At 5 a.m., we began our ascent up the Roman Path to the ancient citadel of Masada, caught in a traffic jam of Taglit/Birthright groups also making their way up the mountain. It was here in the Judean Desert that King Herod the Great erected his luxurious fortress. And it was here that a group of desperate Jews fought the Romans and then committed mass suicide so they could die free rather than face capture and slavery by their pagan conquerors.
We made the steep climb in the pre-dawn hours, just barely making it in time to a stone platform in the ruins to watch the unforgettable sunrise projecting a haze across the receding blue waters of the Dead Sea; at the same time, the full moon was setting to the west. We then held our morning tefillah together with a surprising amount of ruach after a 5 a.m. hike. It was a long way from the Ulam K’lalee at CDS, but the connection was palpable; if you missed the Shacharit live stream on Facebook, you can catch the recording here. The prize goes to the first blog reader who can identify the man in the keffiyah and sunglasses in the photos below.

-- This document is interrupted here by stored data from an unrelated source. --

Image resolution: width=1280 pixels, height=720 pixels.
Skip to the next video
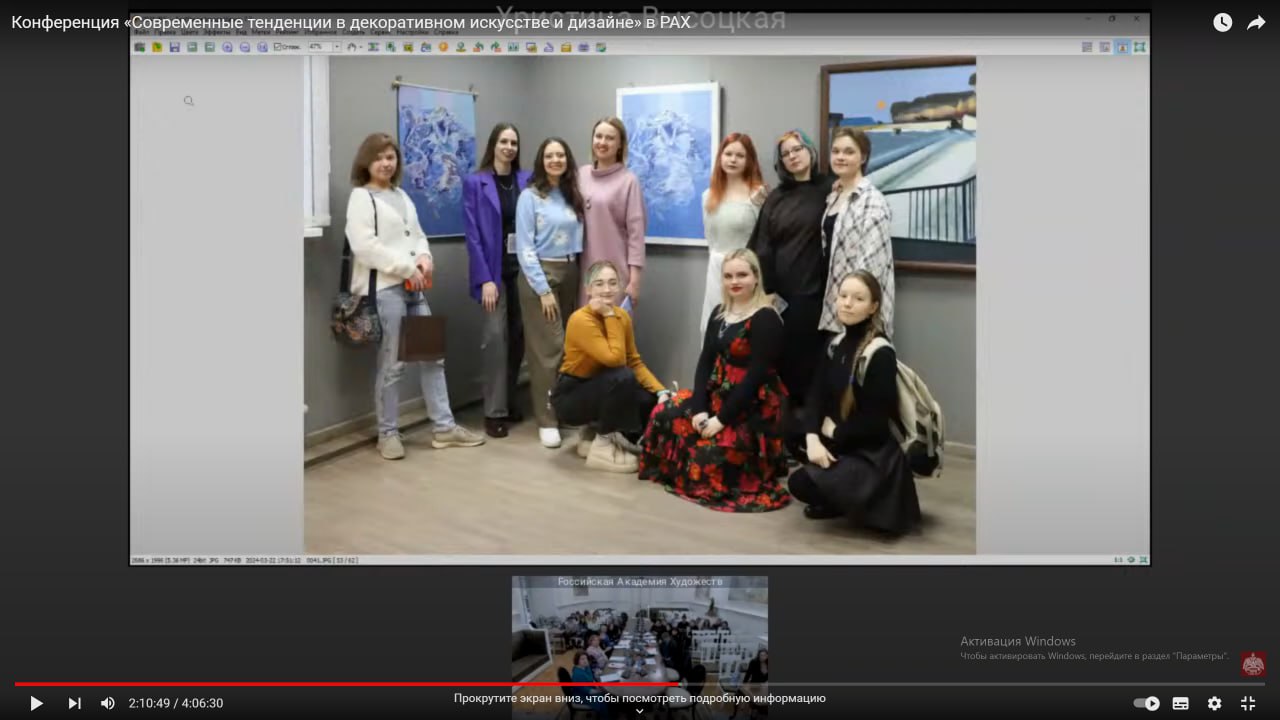click(74, 703)
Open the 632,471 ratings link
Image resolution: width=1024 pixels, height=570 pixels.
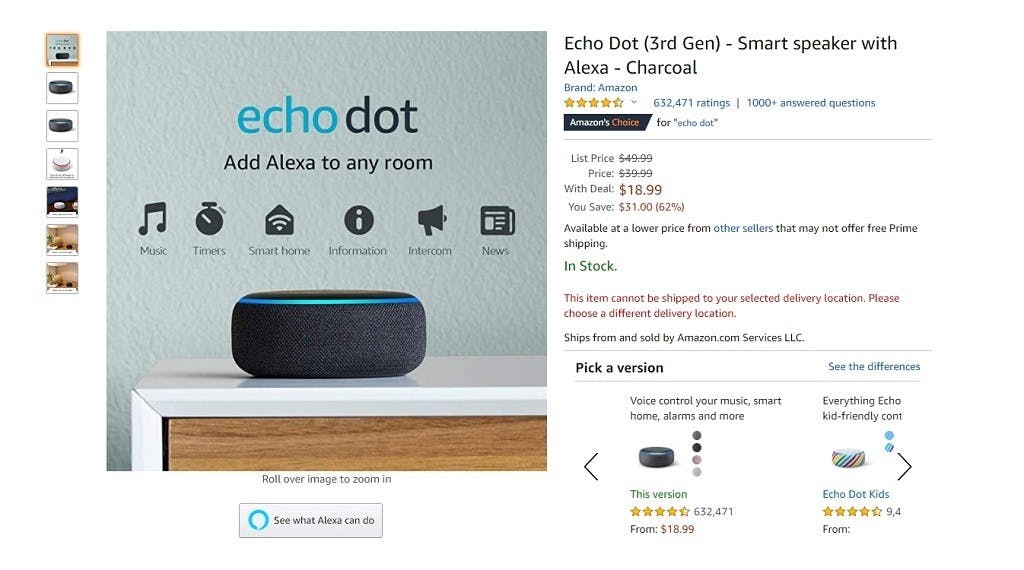692,103
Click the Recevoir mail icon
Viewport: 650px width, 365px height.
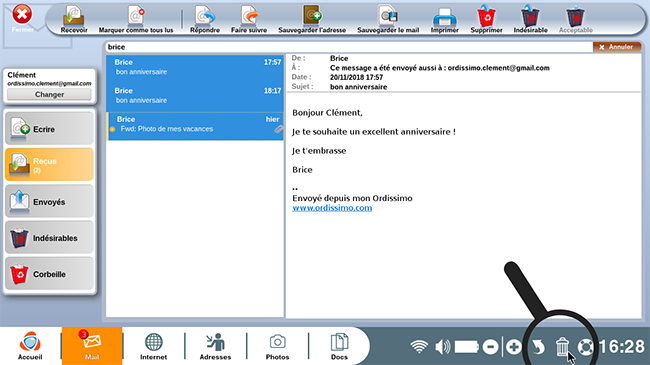point(74,19)
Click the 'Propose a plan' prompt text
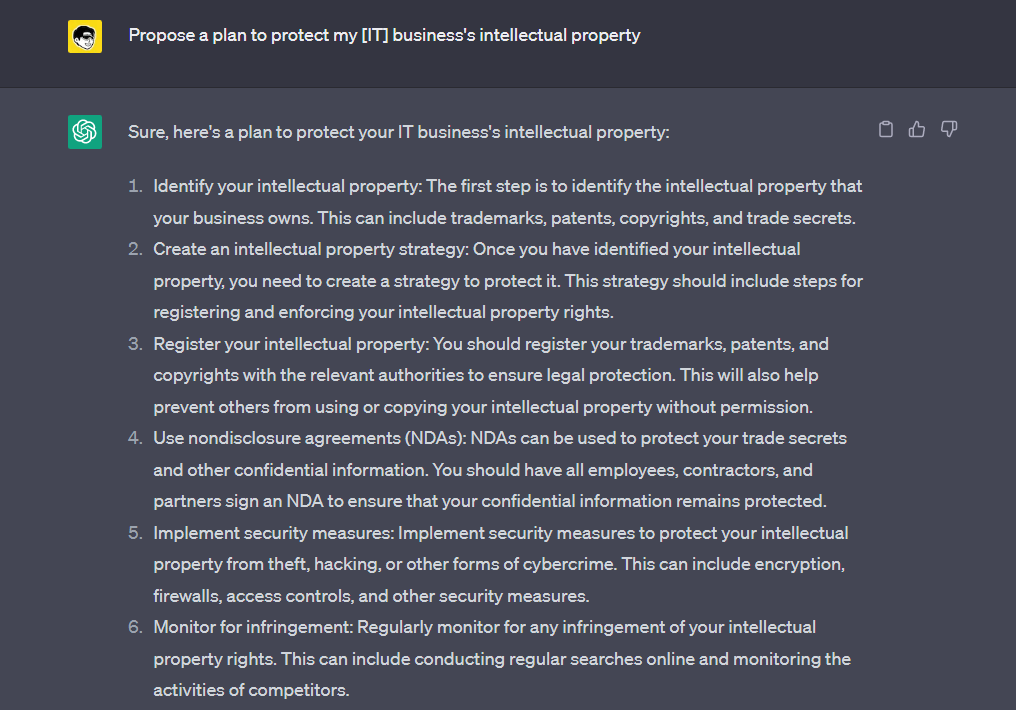The height and width of the screenshot is (710, 1016). [x=384, y=34]
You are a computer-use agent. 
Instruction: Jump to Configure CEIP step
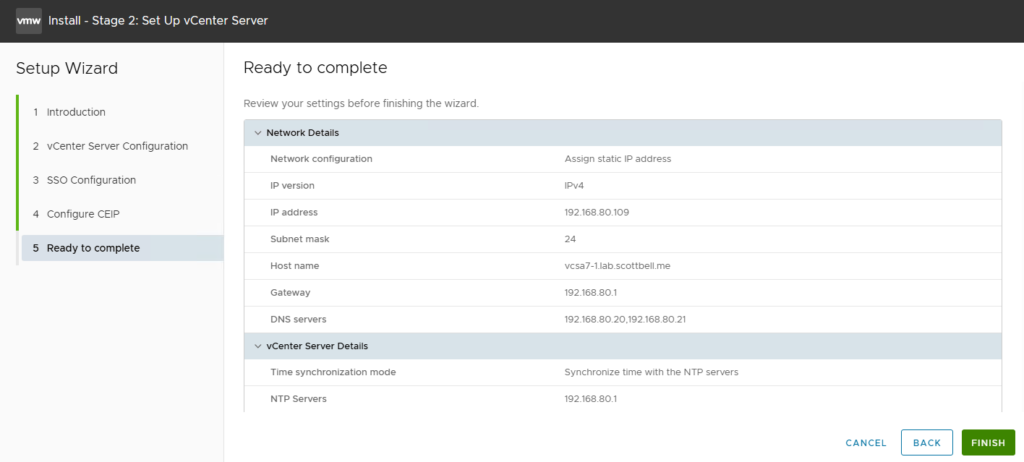pos(89,214)
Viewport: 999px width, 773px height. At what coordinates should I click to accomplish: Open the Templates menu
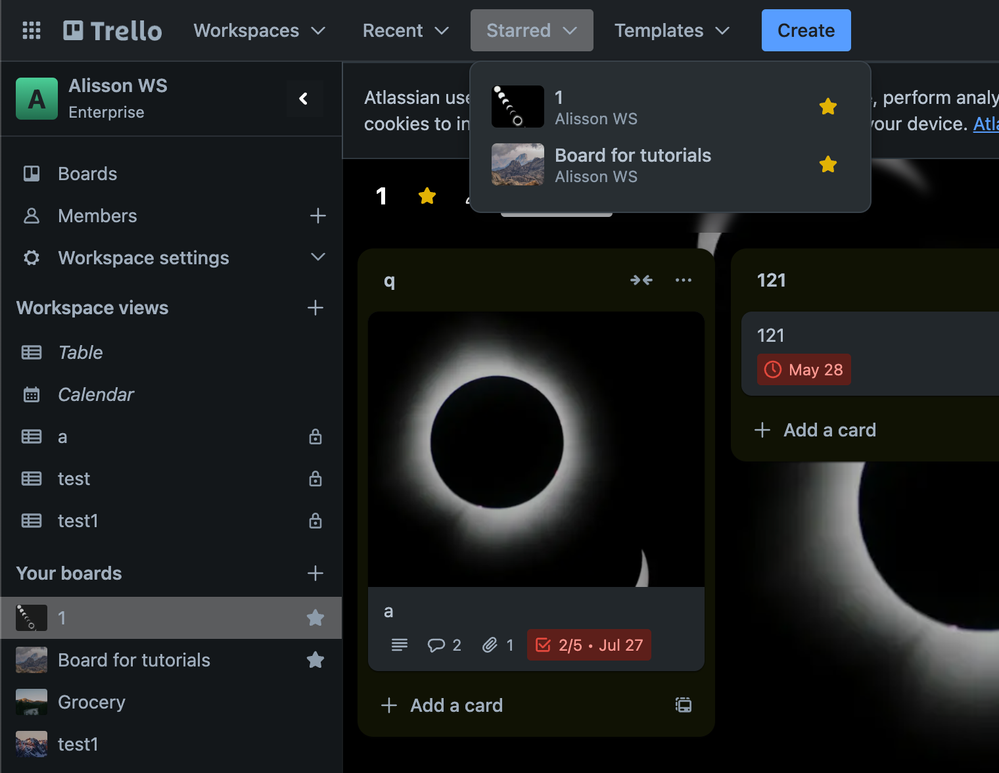[671, 30]
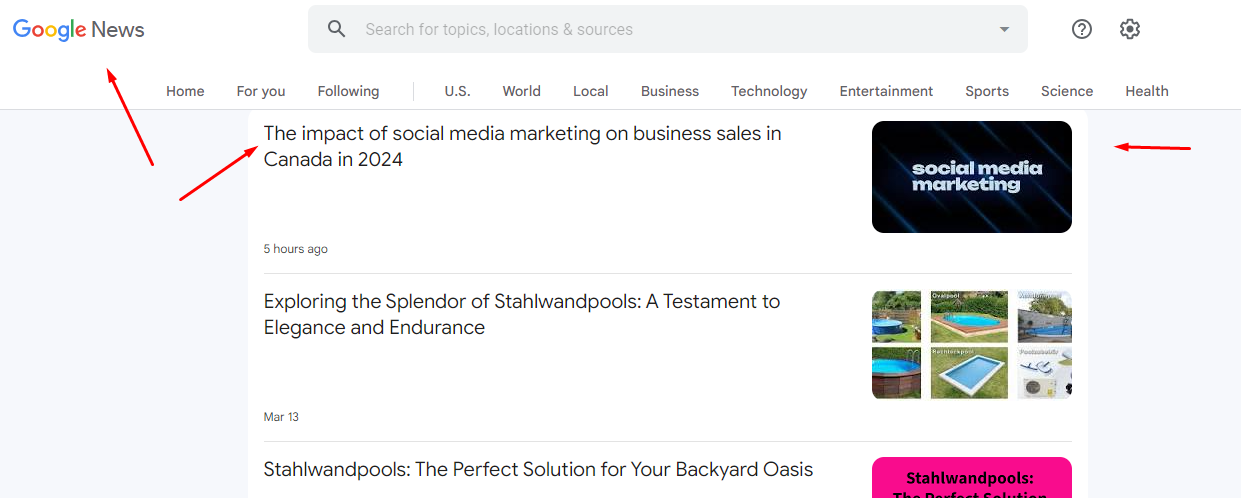This screenshot has width=1241, height=498.
Task: Open the Help question mark icon
Action: click(x=1082, y=29)
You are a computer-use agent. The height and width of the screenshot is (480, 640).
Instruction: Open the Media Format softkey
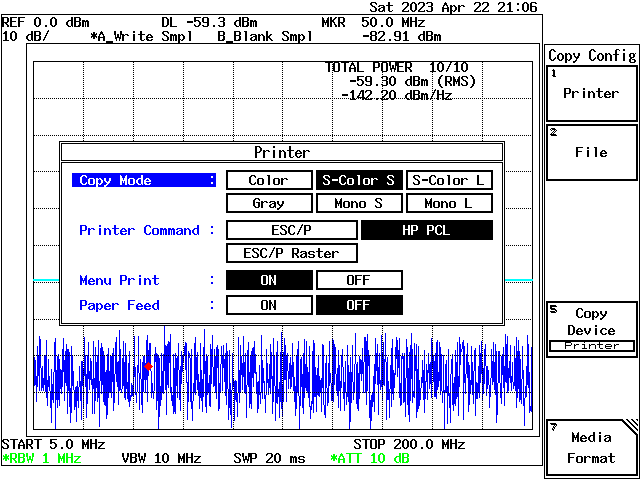tap(591, 447)
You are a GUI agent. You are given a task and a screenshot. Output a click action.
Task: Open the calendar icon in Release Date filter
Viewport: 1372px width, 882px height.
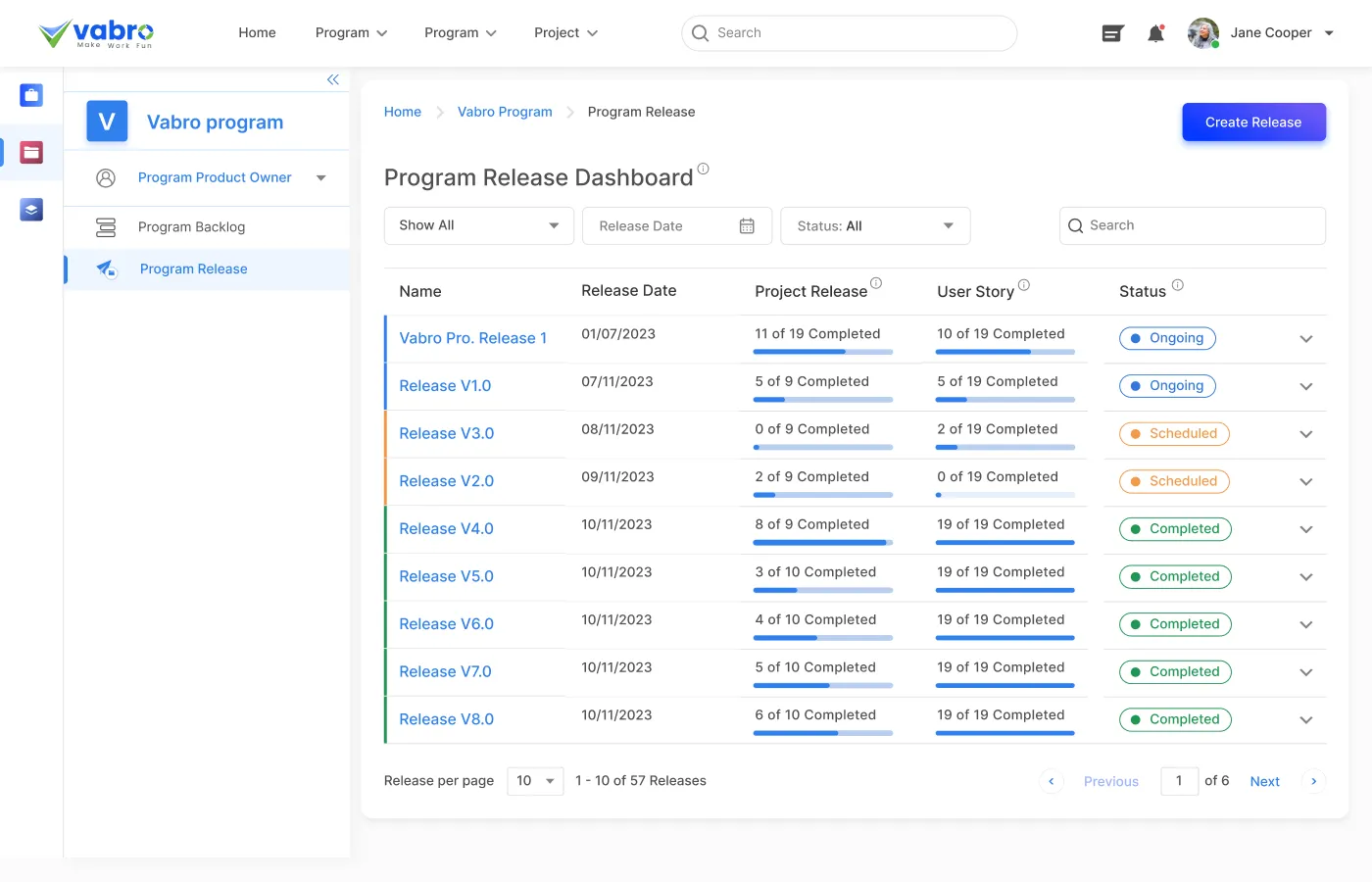(747, 225)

We learned how fresh water was carried to the fortress and stored in cisterns, saw frescoes from Herodian times, and discussed evidence that the Jews came to Masada to live, not to die. And we learned how to recharge our batteries with enough energy to make it down the mountain before breakfast …
Our descent was along the winding and rocky Snake Path, and all of us felt a huge sense of accomplishment after successfully zigzagging our way down from the plateau in the intense heat. After a tough, but exhilarating morning, we headed for the nearest desert oasis—Ein Gedi nature reserve—to cool off. According to the Book of Samuel, fleeing from King Saul, King David hid in the strongholds at Ein Gedi and Saul sought him “even upon the most craggy rocks, which are accessible only to wild goats.” We weren’t lucky enough to see any ibex there, but boy, did the waterfalls feel good!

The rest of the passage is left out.